La industria pirotécnica gallega anuncia medidas legales ante las restricciones municipales
La Asociación Galega de Industriais Pirotécnicos (AGIP) ha comunicado su intención de emprender acciones legales contra aquellos ayuntamientos que impongan prohibiciones o limitaciones al uso de fuegos artificiales en las festividades populares. La patronal del sector denuncia una tendencia restrictiva basada en criterios que califican de «arbitrarios» y advierte que reclamará compensaciones económicas por la cancelación unilateral de contratos vigentes o por el fomento público de la no contratación de su actividad.
La organización empresarial ha dirigido sus críticas hacia la gestión de diversos consistorios, mencionando específicamente a localidades como Vilagarcía de Arousa y Padrón. Según la AGIP, estas decisiones vulneran el derecho fundamental al trabajo y afectan a una actividad económica que se encuentra estrictamente regulada por la normativa estatal. La asociación sostiene que los espectáculos son eventos programados, de corta duración y perfectamente localizados, por lo que no representan un riesgo real para la seguridad pública o el entorno.
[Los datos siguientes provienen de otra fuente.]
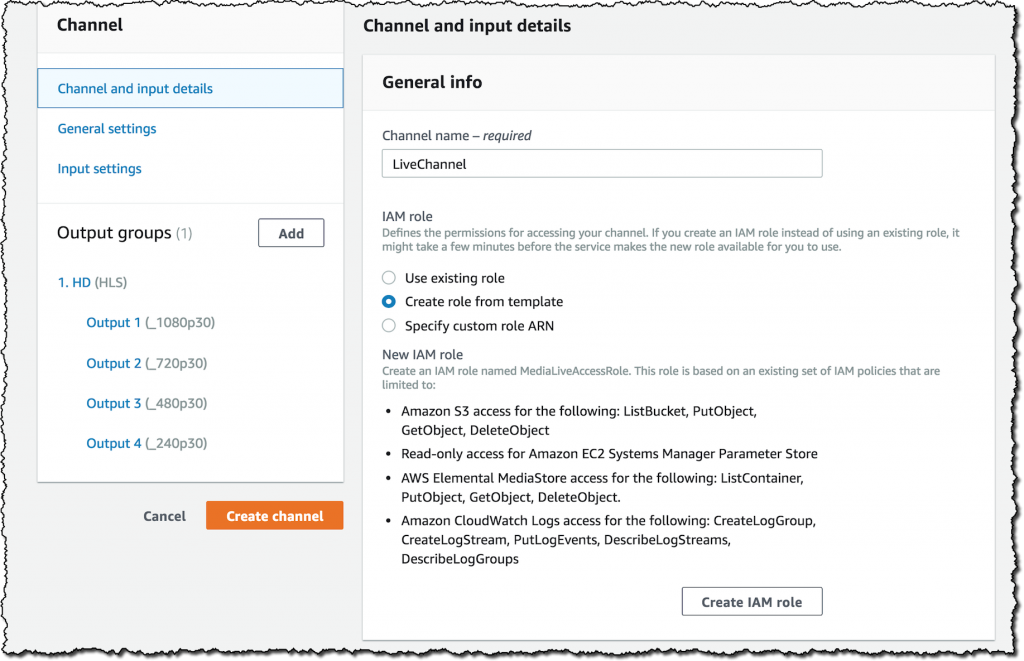
Task: Click Add button for output groups
Action: (291, 233)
Respecto a la prevención de incendios forestales, uno de los principales argumentos esgrimidos por las administraciones locales para justificar los vetos, la patronal asegura que la incidencia de la pirotecnia profesional es «prácticamente nula». Apoyándose en estadísticas de la Consellería do Medio Rural y en las memorias de la Fiscalía de Medio Ambiente, la AGIP subraya que no existen registros de grandes incendios provocados por su actividad en la serie histórica de Galicia, limitándose los incidentes ocasionales a conatos de escasa superficie.
En cuanto a las quejas por contaminación acústica y el impacto en personas con sensibilidad auditiva o animales, la industria considera que existe un agravio comparativo. Los profesionales del sector defienden que sus espectáculos no suelen superar los quince minutos de duración en horarios marcados, mientras que otras actividades propias de las verbenas, como los conciertos o las atracciones de feria, mantienen niveles sonoros elevados durante varias horas y jornadas consecutivas sin enfrentar restricciones similares.
La controversia se ha intensificado tras los recientes movimientos institucionales en la región. El Ayuntamiento de Padrón anunció la suspensión de la pirotecnia durante los meses de alto riesgo de incendios, mientras que en Vilagarcía de Arousa se ha constituido un grupo de trabajo para estudiar la reducción de las tradicionales bombas de palenque debido al malestar ciudadano. Desde la AGIP se interpreta que estas medidas actúan como una «cortina de humo» para desviar la atención sobre el estado de abandono y la falta de limpieza de los montes gallegos.